Why are payers still suffering with tedious grunt work? What could be the solution to their problems?
Would you be surprised if the answer to the above question was patients themselves?
Even though the payer segment is relatively new in the healthcare sphere, they have become significant players in the transition to value-based care. Considering the current pace with which we are evolving in terms of delivering quality care, it would become quite difficult to realize the dream of efficient healthcare if we leave payers behind.
What makes STAR Ratings so important for everyone?
CMS STAR Ratings directly impact the revenue for Medicare Advantage (MA) plans. Higher ratings bring better quality bonus payments (QBP) for payers, and on the other hand, lower ratings bring penalties and in the worst case, termination.

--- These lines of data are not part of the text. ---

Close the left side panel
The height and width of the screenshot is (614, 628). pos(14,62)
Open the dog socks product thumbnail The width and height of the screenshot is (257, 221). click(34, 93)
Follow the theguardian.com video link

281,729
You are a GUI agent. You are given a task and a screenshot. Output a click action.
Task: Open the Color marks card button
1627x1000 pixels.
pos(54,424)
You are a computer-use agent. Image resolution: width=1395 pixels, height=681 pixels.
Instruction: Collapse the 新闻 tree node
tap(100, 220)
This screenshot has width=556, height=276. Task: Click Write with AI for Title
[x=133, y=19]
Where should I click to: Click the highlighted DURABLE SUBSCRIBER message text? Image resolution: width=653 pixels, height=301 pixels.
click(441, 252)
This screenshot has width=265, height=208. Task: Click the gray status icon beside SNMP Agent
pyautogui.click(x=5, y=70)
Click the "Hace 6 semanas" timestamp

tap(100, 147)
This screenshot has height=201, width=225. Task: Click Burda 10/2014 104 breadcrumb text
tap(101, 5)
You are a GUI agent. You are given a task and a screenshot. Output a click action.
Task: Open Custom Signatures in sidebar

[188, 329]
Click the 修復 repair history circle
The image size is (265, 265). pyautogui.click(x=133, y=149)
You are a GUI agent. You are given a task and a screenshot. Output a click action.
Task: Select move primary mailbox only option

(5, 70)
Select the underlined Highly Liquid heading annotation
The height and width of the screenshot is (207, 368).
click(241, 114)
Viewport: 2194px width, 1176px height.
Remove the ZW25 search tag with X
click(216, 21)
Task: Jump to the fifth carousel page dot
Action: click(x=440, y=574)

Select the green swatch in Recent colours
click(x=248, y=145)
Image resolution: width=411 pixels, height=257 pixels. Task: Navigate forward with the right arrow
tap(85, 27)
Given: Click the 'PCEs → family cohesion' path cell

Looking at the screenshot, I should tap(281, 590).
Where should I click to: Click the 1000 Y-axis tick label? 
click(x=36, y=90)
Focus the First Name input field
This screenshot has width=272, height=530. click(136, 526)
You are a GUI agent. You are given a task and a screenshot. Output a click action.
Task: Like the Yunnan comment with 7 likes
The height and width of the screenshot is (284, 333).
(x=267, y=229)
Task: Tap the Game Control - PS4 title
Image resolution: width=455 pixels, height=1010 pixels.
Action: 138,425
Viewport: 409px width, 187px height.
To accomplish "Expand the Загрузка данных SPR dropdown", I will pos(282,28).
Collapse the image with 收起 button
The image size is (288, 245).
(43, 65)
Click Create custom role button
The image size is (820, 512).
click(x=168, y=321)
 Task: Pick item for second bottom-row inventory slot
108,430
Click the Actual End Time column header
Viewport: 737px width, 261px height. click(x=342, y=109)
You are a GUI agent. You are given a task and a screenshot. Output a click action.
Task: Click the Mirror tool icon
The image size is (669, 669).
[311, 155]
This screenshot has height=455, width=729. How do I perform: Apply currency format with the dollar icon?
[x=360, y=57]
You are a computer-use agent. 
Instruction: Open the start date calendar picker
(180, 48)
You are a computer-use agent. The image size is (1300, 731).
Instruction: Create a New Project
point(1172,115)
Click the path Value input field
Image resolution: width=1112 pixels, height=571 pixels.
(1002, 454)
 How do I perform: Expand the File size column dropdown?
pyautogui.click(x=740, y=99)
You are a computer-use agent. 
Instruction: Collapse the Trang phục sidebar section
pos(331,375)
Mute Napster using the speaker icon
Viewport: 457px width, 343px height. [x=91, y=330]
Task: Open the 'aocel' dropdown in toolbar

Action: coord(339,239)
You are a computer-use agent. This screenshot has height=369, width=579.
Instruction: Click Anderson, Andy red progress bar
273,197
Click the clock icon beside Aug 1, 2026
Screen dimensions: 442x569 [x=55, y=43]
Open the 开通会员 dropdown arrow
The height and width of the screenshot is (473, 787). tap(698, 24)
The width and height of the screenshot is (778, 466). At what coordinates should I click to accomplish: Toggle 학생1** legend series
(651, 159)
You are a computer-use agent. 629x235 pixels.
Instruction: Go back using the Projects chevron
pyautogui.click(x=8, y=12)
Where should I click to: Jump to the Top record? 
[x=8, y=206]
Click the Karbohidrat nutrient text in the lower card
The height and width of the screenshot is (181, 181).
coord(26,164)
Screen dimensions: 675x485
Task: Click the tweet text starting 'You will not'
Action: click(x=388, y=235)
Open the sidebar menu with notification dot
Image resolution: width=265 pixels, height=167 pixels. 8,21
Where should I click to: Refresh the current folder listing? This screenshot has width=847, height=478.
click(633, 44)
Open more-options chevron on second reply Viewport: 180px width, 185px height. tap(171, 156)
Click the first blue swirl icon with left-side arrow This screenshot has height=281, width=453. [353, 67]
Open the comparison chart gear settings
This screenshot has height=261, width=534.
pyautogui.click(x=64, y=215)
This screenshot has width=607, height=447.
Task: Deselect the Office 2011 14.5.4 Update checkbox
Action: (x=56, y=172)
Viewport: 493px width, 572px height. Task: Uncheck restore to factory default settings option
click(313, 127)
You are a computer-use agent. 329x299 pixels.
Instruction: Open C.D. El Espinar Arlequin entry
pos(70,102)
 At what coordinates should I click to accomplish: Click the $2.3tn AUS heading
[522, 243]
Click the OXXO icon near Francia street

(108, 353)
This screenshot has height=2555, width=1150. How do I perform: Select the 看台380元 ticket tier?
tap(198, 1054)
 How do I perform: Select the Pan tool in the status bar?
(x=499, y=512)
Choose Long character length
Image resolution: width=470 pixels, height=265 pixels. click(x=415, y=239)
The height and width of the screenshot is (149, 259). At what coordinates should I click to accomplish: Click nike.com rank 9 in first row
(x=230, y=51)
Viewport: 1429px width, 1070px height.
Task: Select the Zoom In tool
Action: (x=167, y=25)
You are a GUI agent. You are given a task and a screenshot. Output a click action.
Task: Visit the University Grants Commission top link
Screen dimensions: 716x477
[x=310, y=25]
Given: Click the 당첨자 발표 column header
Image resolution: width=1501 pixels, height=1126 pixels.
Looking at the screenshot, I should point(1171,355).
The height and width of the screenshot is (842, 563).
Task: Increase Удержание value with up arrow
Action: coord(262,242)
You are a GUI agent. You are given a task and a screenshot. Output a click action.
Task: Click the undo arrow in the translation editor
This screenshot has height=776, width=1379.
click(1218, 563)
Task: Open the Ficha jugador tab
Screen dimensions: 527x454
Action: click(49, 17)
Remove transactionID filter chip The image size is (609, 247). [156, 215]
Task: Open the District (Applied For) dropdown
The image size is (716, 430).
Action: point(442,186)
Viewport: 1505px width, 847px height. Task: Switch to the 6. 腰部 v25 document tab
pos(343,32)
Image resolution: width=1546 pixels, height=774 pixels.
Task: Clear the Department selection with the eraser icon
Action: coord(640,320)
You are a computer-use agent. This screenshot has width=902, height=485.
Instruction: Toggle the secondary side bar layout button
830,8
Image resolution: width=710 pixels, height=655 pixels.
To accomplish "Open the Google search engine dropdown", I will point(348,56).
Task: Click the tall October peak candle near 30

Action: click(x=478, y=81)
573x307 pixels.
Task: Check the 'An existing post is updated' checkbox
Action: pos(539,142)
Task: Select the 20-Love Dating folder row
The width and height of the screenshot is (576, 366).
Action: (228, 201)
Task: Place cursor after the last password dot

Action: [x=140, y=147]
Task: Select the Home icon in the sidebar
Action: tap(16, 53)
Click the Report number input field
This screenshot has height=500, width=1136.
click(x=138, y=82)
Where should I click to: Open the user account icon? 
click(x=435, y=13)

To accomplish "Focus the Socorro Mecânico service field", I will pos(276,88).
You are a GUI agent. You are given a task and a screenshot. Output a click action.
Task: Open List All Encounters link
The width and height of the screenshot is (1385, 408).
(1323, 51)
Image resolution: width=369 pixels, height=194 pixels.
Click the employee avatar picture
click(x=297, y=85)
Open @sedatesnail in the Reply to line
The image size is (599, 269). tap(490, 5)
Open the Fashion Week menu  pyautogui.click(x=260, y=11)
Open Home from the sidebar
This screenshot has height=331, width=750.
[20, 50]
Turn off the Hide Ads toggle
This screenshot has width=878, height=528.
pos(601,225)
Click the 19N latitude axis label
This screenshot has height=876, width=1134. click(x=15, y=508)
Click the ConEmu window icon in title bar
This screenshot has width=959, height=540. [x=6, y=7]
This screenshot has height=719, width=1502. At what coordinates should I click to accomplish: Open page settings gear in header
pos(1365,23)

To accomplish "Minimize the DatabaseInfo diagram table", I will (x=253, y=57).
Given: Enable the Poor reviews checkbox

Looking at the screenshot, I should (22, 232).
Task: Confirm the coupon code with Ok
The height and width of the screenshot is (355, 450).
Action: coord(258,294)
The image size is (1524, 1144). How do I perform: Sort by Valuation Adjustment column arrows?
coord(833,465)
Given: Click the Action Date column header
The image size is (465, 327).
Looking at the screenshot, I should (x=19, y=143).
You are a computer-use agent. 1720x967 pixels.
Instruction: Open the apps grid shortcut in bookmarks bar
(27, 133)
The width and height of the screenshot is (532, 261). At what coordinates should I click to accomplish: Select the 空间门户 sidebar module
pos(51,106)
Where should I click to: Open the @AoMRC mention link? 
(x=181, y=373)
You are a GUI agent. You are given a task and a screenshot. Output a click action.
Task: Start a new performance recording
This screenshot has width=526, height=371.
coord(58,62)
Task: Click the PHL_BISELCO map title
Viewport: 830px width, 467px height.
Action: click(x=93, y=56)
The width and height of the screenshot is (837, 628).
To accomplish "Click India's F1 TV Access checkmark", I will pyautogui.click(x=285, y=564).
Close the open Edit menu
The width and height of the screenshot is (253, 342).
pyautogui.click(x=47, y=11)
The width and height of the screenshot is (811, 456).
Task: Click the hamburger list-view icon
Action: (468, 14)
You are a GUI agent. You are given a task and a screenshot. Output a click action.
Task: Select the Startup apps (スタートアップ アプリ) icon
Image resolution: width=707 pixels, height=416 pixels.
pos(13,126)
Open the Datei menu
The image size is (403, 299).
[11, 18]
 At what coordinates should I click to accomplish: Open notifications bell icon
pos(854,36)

The key to getting the fifth star with effective care management
Payers need to take steps to join hands with physicians to devise methods to support them in their patient-health initiatives. The way to increase STAR Ratings is to ensure that their members receive appropriate care and are aware of what is happening to them. Here are the four key steps in developing a better patient-centric environment and ensuring higher returns on investment:
1. Go beyond planning your data, plan your approach
Payers need to identify their ability and assess each measure corresponding to their ability to better understand how it will affect their summary score. In addition, to understand their performance, they need data not just from traditional EHRs or claims records, but from other sources such as practice management systems (PMS), financial systems, ADT feeds, pharmacy, and many more.
2. Empower the physicians and care teams in your network
Providers can contribute to improving overall quality scores in many ways. With empowered and connected physicians and care teams, payers would be able to track the performance of each member on every reporting measure. Once they ensure streamlined information management on-the-fly, they can help in reducing physician burnout, patient fall-rate, erroneous reimbursements, and a lot of other factors.
3. Identify the at-risk and high-risk patients
Segregating the patient population on the basis of risk scores and other relevant factors to make out which patients need the most care is a very important step for both payers and providers. Factors such as Length of Stay (LOS), hospital readmissions per 1,000, ED visits, patient satisfaction scores, among many, contribute to the performance of providers and payers and their need to understand the actual number to these measures— right at the point of care.
4. Establishing automation
Eliminating manual work, such as acquiring member charts from providers, can greatly contribute to the efficiency of the payers. Manual work obstructs them from diving deep into the roots of the care gaps. The best possible way to simplify the process is to enhance the connectivity among multiple health systems through automation.
The road ahead
Payers are an integral element in understanding different segments of healthcare as they direct the bulk of healthcare dollars. We need evolving partnerships. We, as members of a changing healthcare field, need payers and providers to work together, and we need payers, providers, and leaders to come together for a greater cause— to deliver the care every patient deserves.